NAHA, OKINAWA PREF. – Ferry flights resumed Monday of U.S. Marine Corps MV-22 Osprey transport aircraft from Iwakuni, Yamaguchi Prefecture, to Okinawa, triggering local criticism a week after a fatal U.S. Air Force chopper crash in the prefecture.
The Defense Ministry informed regional governments that ferry flights began of the latest shipment of MV-22s, which had been offloaded from a ship at U.S. Marine Corps Air Station Iwakuni. The eight tilt-rotor planes arrived at Marine Corps Air Station Futenma in Okinawa in the morning after a three-hour flight.

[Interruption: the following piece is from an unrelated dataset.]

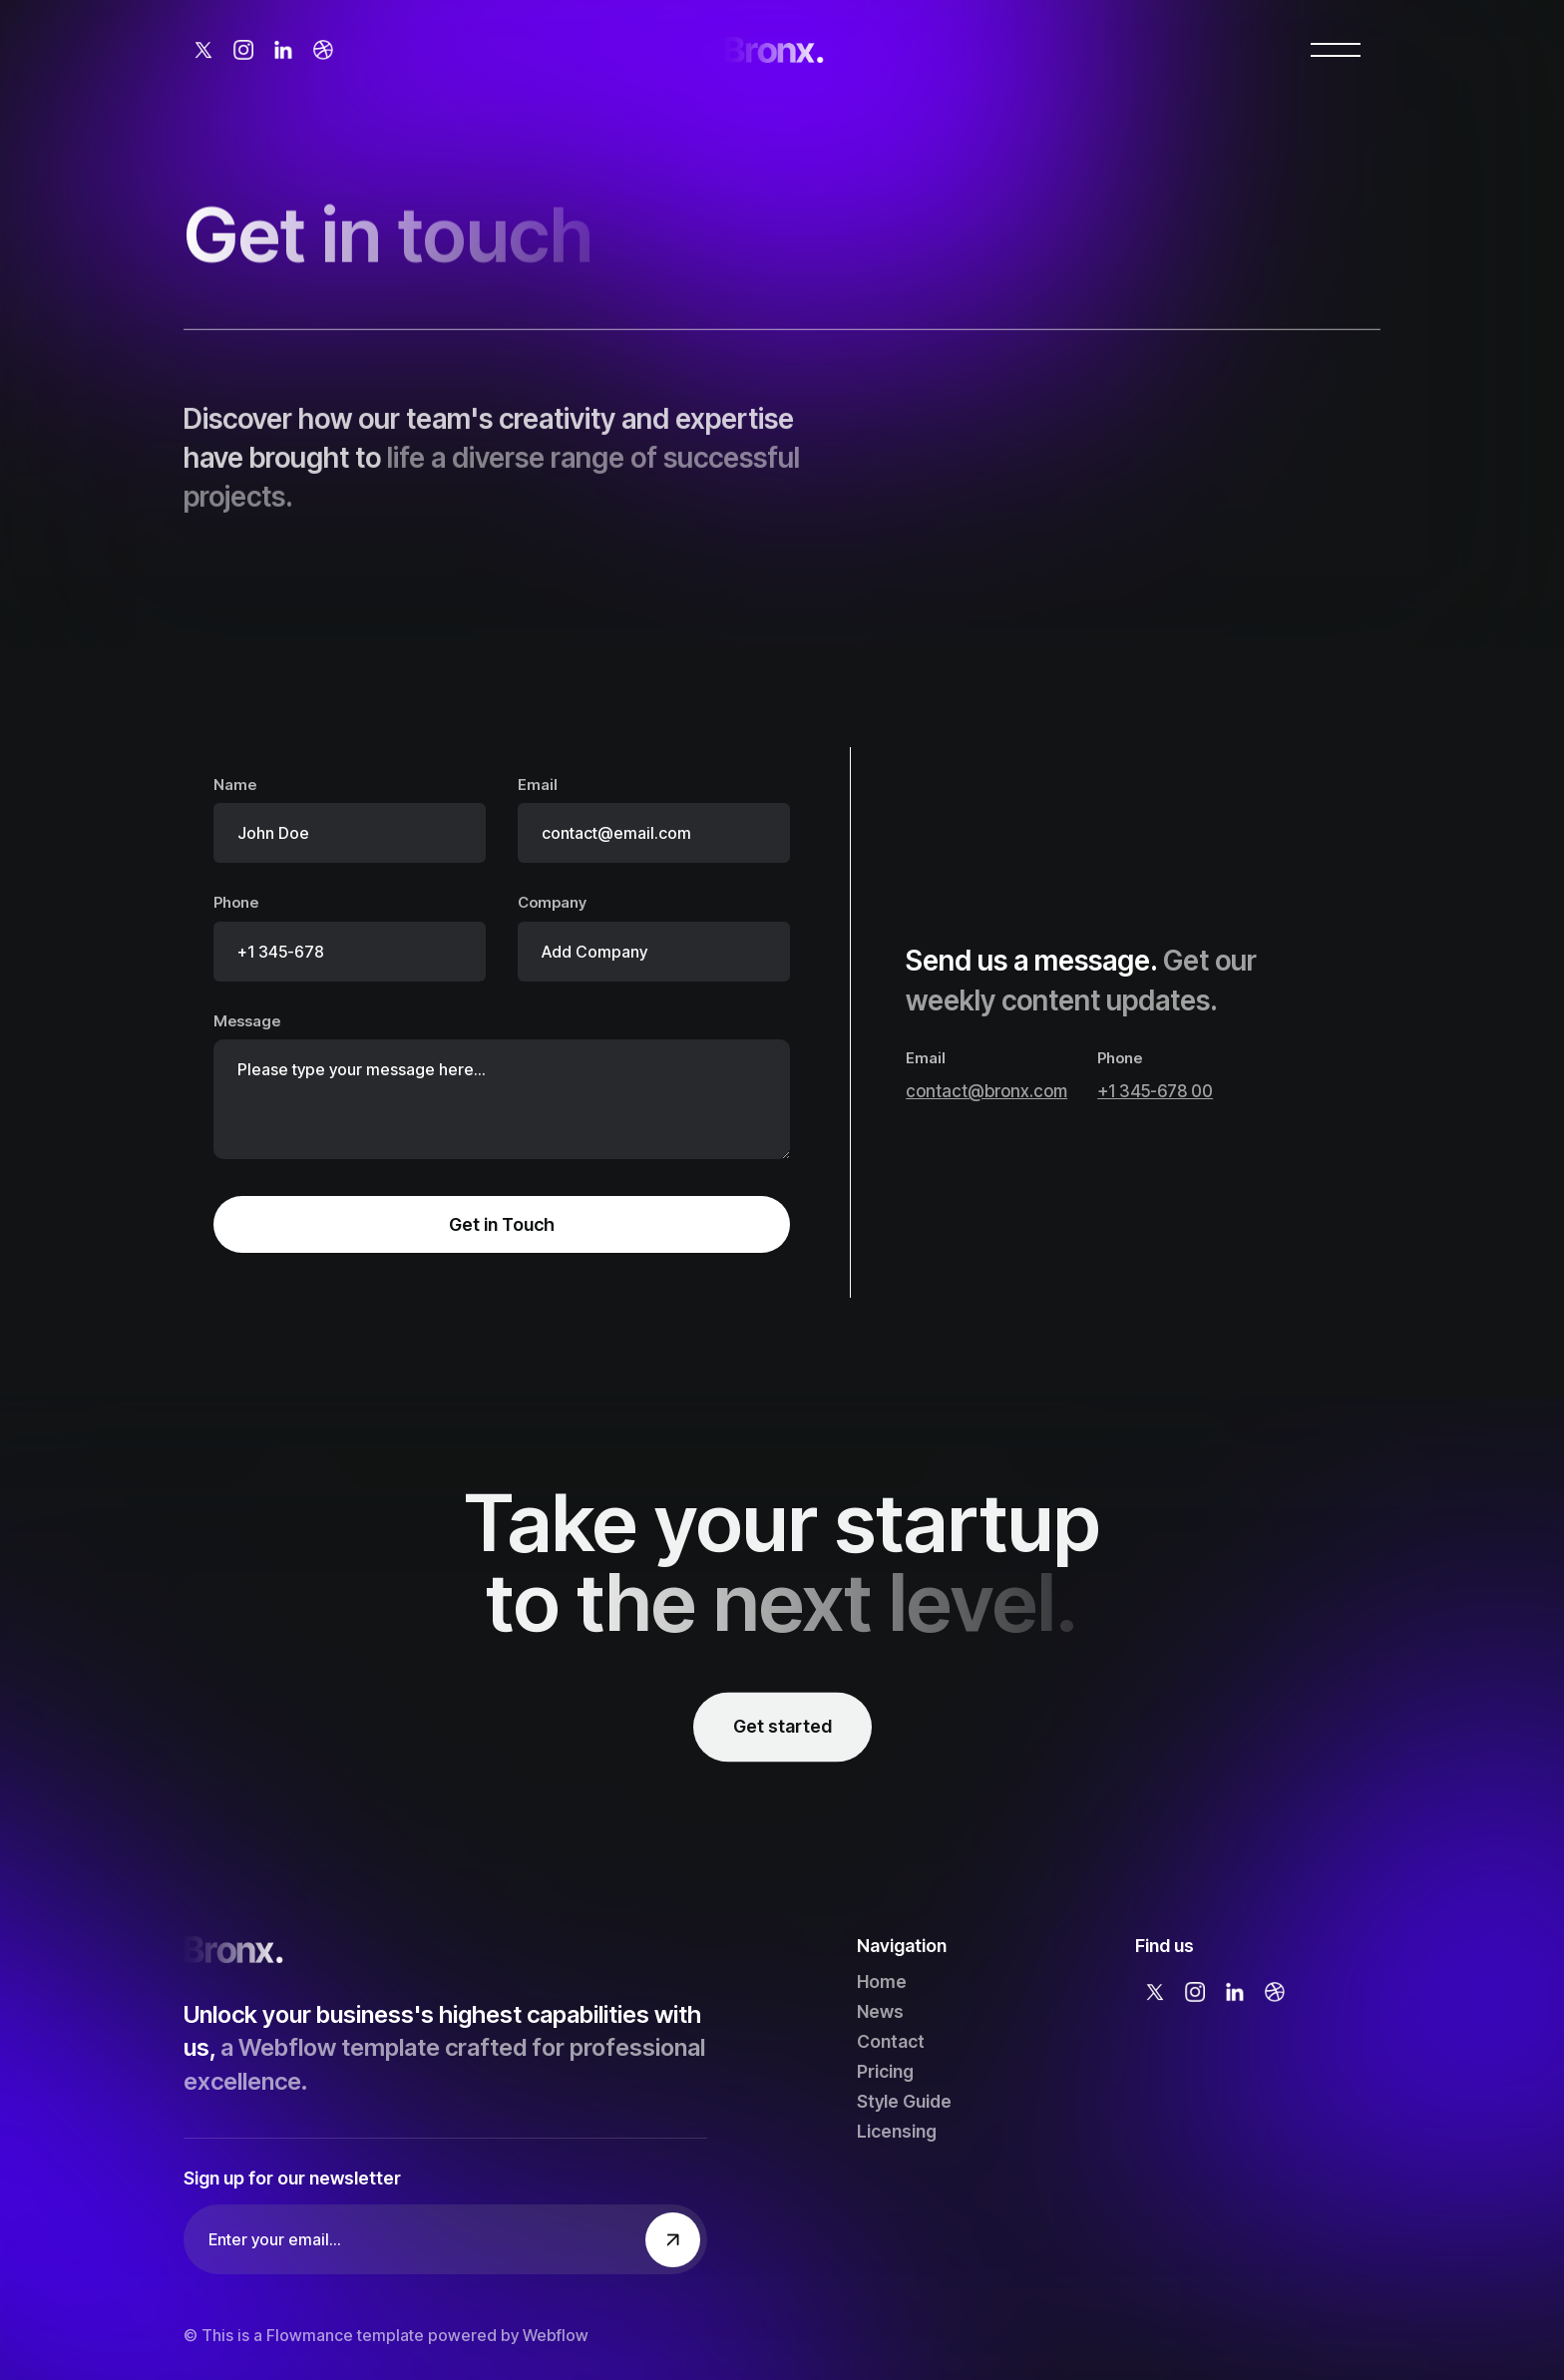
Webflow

Prime Minister Shinzo Abe again pledged to make every possible effort to relieve Okinawa’s burden of hosting the bulk of U.S. military installations in Japan. “It is our policy to give priority to considering the lives of local residents,” Abe said.
The eight MV-22s that arrived at Futenma are part of a second 12-Osprey deployment. Two flew earlier to the base.

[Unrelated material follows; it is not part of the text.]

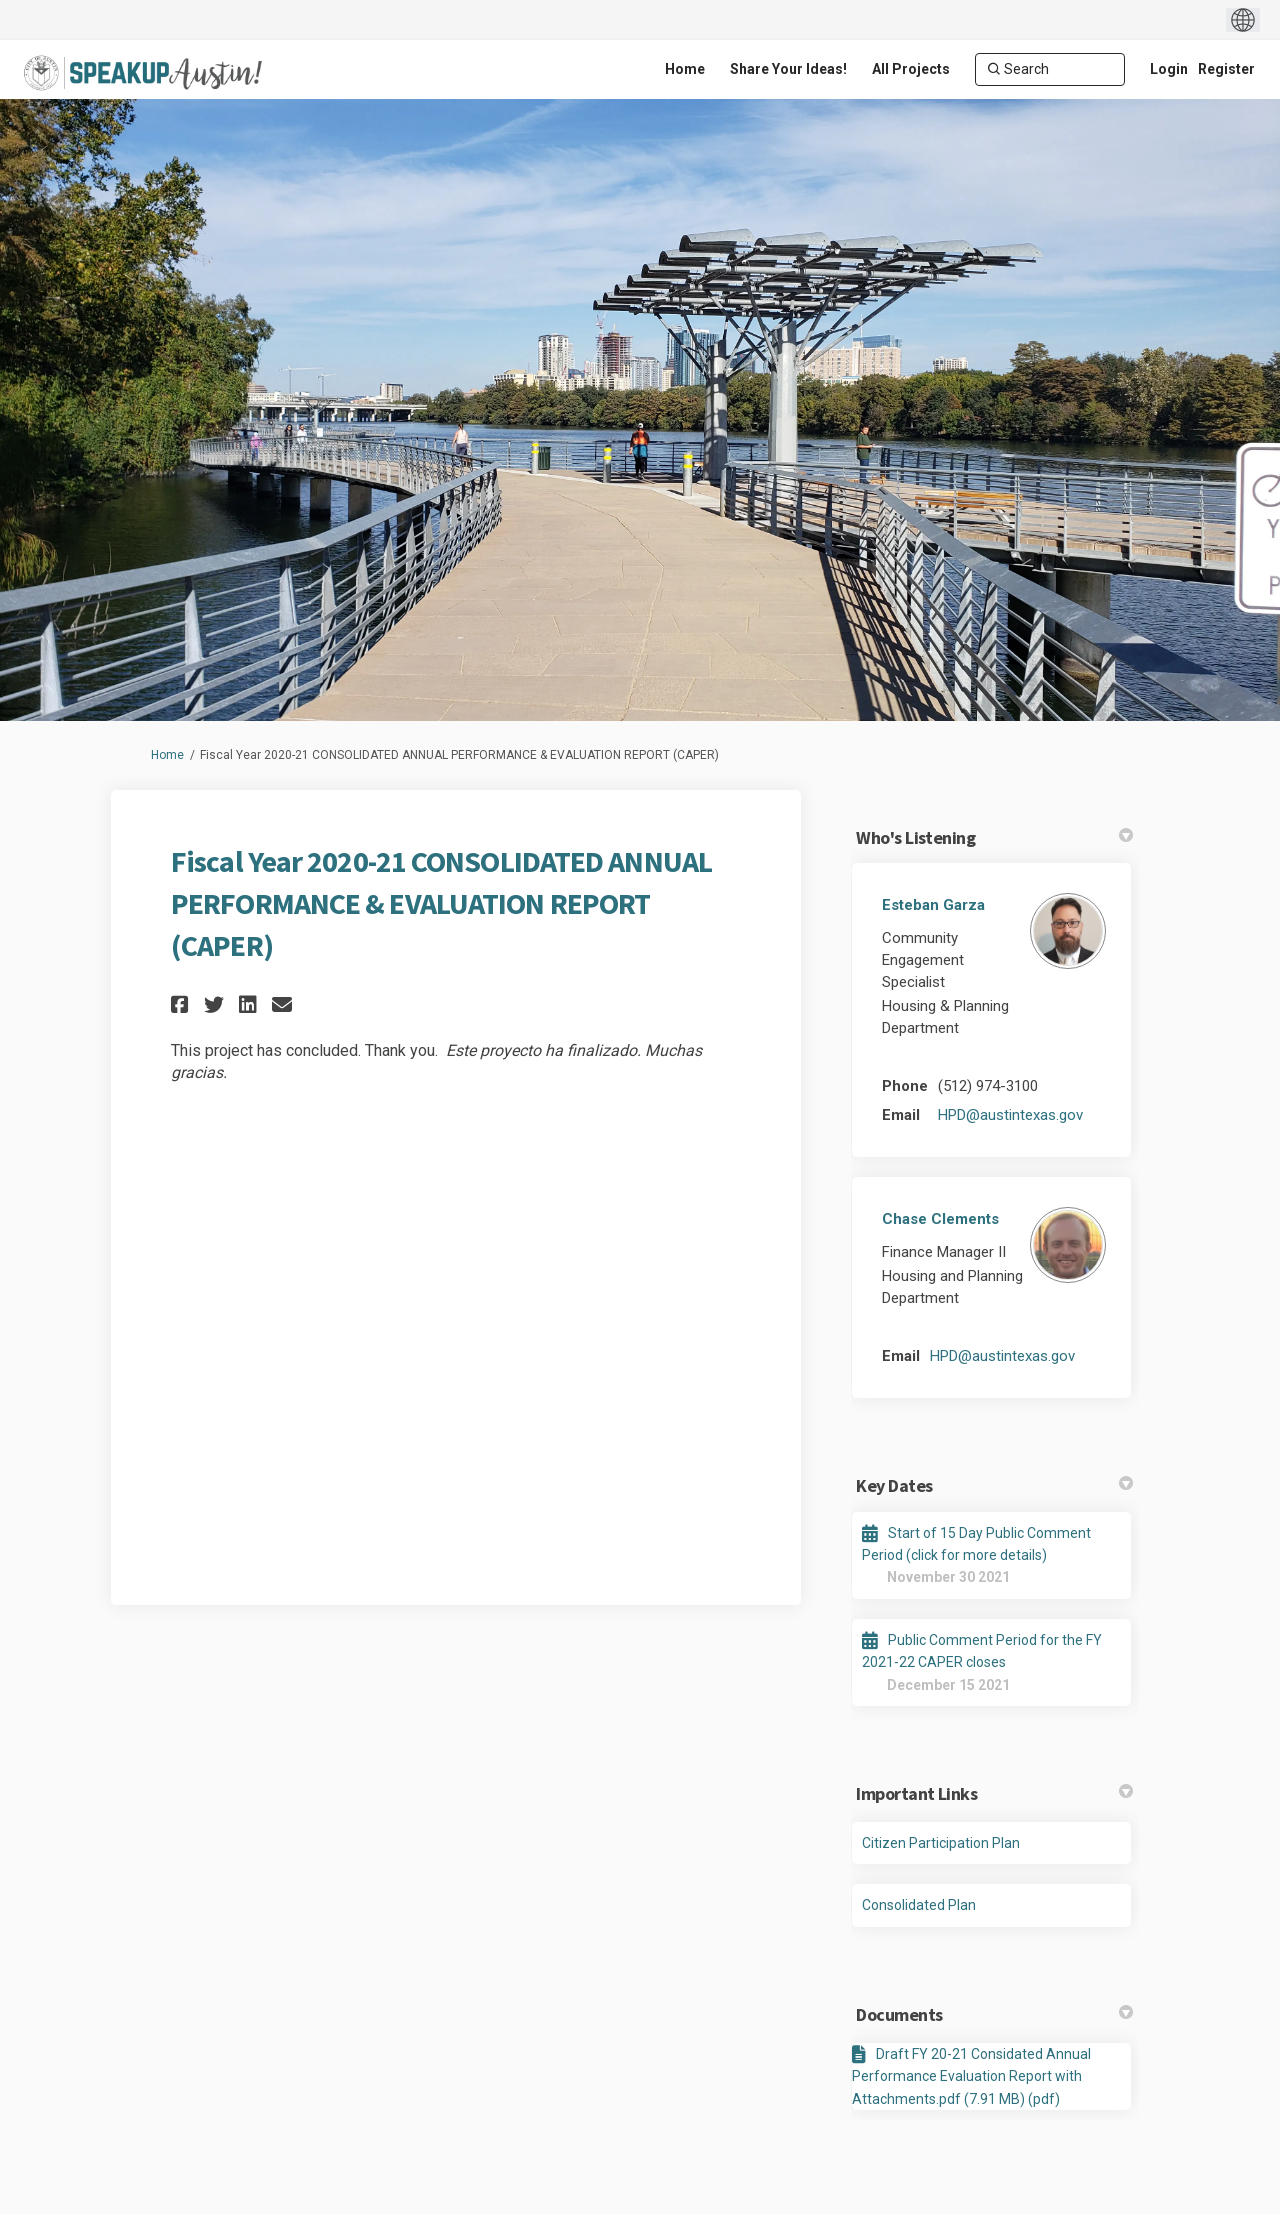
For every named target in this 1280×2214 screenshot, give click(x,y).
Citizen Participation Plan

The marines will have 24 Ospreys at Futenma when the remaining two at Iwakuni arrive. The Ospreys, first deployed to Futenma last fall, are meant to replace aging CH-46 helicopters.
The Osprey ferry flights were halted after an air force HH-60G Pave Hawk helicopter crashed on a mountain Aug. 5 within the boundaries of U.S. Marine Corps Camp Hansen during a training flight, killing one of the four crew members aboard.
The U.S. military is still investigating the cause of that crash.
“It is regrettable that the (latest) deployment comes at a time when people’s concerns have yet to be addressed,” Atsushi Sakima, mayor of Ginowan, where the Futenma base is located, told reporters.